YOLO: Algorithm for Object Detection Explained [+Examples] (V7Labs)

A comprehensive review of YOLO architectures in Computer Vision: From YOLOV1 to YOLOV8 and YOLO-NAS (arXiv)

You Only Look Once (YOLO) achieved SoTA results in real-time detectors in 2015. A family of detectors emerged since then:

The YOLO architecture is simple:

  • 24 convolutional layers and two end FC layers.

  • The first 20 layers are pre-trained on Imagenet with half-resolution images

  • Then it's trained on detection with full-resolution images

  • YOLO divides the input image into a S × S grid

  • and predicts B bounding boxes of the same class, along with its confidence for C different classes per grid element

  • Each bbox prediction consists of five values: Pc, bx, by, bh, bw (Pc is the confidence score)

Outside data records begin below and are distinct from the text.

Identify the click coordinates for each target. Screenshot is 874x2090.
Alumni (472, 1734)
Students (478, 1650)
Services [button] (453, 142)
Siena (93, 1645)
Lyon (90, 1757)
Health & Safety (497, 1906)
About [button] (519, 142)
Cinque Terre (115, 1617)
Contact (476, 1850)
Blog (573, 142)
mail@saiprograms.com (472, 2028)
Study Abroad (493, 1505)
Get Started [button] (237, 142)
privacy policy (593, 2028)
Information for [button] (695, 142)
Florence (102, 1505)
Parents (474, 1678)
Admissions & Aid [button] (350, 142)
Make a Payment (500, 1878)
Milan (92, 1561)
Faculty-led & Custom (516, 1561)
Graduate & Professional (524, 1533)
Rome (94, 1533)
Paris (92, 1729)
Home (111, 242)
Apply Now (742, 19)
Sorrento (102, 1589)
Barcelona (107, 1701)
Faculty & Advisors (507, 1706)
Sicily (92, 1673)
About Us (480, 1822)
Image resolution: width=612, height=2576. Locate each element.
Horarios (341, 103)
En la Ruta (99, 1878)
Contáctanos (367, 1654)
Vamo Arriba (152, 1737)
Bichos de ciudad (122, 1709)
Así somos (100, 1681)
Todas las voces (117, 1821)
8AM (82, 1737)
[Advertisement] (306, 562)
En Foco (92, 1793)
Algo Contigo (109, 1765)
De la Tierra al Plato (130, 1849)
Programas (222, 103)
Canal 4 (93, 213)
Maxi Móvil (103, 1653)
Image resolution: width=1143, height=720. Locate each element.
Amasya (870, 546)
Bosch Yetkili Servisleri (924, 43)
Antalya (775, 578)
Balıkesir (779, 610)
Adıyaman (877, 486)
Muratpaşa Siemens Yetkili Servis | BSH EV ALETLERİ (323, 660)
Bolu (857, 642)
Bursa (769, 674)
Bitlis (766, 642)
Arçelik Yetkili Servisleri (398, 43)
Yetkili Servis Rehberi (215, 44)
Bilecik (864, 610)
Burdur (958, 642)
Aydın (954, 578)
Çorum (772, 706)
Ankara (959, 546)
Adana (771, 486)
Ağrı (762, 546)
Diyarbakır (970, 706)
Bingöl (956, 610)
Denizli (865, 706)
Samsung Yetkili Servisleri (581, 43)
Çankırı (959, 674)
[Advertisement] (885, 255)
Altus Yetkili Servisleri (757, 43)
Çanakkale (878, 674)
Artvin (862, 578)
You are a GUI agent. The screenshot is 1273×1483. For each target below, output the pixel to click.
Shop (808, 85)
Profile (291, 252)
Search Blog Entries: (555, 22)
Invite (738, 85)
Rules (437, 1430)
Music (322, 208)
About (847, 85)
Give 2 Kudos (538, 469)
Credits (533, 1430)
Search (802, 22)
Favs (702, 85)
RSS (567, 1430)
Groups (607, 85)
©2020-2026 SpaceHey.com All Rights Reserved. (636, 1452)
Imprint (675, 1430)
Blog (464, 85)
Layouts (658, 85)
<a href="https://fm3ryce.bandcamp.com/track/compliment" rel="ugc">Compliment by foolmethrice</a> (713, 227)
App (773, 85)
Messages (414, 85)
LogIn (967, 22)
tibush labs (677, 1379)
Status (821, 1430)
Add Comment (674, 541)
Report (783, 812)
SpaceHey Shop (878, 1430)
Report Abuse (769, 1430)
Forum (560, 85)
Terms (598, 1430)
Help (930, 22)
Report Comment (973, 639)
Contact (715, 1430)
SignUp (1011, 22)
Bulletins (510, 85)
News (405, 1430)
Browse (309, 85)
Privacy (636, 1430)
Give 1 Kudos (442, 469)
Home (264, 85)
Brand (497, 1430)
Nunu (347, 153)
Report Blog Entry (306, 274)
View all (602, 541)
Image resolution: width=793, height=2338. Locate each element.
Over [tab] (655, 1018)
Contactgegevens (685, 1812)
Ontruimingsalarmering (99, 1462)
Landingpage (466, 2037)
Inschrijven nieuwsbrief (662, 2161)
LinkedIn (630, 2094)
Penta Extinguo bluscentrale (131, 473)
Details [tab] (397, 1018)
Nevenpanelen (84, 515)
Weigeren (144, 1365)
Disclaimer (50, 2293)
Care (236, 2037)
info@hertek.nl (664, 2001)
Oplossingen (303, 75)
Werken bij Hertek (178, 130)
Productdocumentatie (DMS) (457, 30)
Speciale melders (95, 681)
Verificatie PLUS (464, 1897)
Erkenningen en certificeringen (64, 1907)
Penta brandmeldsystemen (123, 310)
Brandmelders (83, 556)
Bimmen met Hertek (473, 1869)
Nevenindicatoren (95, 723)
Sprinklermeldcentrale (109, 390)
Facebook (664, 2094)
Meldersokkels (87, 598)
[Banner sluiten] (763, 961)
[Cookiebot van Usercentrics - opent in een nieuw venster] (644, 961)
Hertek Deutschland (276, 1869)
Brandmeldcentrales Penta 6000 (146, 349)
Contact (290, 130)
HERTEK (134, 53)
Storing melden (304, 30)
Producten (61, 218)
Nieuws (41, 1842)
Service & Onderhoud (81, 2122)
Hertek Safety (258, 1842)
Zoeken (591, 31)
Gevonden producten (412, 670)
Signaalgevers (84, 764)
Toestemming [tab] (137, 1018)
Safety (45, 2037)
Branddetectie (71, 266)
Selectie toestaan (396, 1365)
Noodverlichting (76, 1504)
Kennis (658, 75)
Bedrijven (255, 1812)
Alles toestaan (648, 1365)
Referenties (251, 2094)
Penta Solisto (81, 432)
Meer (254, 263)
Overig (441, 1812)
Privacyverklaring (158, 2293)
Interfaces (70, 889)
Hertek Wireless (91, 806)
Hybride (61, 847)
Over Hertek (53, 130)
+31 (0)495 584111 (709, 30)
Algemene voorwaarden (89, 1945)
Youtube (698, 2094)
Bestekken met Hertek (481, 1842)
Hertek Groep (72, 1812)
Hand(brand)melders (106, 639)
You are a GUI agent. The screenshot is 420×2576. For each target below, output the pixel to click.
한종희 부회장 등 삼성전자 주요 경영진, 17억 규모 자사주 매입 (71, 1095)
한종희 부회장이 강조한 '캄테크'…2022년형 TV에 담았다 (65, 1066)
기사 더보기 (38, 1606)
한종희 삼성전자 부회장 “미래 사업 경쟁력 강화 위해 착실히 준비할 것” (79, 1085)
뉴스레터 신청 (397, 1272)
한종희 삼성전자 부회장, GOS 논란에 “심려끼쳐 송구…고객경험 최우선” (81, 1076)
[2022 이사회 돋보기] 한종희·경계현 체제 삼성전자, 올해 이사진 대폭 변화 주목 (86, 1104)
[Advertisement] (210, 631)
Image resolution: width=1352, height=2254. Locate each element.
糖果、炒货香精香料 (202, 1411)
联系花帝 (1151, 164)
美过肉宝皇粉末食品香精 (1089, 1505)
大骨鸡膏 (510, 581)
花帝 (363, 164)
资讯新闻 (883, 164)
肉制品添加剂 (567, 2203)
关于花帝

  • Uses 1 × 1 Conv layers to reduce the number of feature maps and keep the #parameters relatively low

  • The output of YOLO is a tensor of S × S × (B × 5 +C) optionally followed by non-maximum suppression (NMS) to remove duplicate detections.

  • In the original YOLO paper, the authors used

    • the PASCAL VOC dataset that contains 20 classes (C = 20)

    • a grid of 7 × 7 (S = 7)

    • and at most 2 classes per grid element (B = 2)

  • YOLO uses NMS (non-maximum suppression) to improve accuracy.

Pros & Cons

  • Much faster than the existing object detectors allowing real-time performance.

  • However, the localization error was larger compared to SOTA methods such as Fast R-CNN.

    • It could only detect at most two objects of the same class in the grid cell, limiting its ability to predict nearby objects.

    • It struggled to predict objects with aspect ratios not seen in the training data.

    • It learned from coarse object features due to the down-sampling layers.